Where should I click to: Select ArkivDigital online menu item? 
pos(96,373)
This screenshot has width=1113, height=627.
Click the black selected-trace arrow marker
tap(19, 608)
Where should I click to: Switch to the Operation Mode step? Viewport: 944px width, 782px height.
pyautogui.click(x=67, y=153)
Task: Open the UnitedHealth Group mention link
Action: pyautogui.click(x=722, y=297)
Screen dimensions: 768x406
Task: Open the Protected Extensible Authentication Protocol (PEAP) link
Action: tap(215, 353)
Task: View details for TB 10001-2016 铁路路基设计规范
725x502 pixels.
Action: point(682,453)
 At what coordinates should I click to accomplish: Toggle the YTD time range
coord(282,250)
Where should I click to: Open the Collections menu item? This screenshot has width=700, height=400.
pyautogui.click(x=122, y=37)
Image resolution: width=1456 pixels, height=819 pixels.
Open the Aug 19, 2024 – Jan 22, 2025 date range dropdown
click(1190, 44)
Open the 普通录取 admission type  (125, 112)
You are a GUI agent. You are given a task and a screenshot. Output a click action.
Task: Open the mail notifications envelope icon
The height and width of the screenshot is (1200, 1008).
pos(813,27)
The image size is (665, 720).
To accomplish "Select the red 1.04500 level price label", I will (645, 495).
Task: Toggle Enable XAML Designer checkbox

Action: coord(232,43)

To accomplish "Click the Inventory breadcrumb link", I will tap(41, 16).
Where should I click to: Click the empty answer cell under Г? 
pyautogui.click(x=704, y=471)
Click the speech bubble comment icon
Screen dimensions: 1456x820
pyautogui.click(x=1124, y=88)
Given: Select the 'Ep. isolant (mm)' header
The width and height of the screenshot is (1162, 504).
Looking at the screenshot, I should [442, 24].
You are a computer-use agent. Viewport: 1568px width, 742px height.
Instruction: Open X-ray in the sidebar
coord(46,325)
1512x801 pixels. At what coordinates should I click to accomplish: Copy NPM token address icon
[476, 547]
= = =
**Exercise prompt:** The lines to return are those holding the string "will" anywhere in the listing above.

**Answer to this problem:**
To accomplish "Select the red 1.04500 level price label", I will (645, 495).
To accomplish "Click the Inventory breadcrumb link", I will tap(41, 16).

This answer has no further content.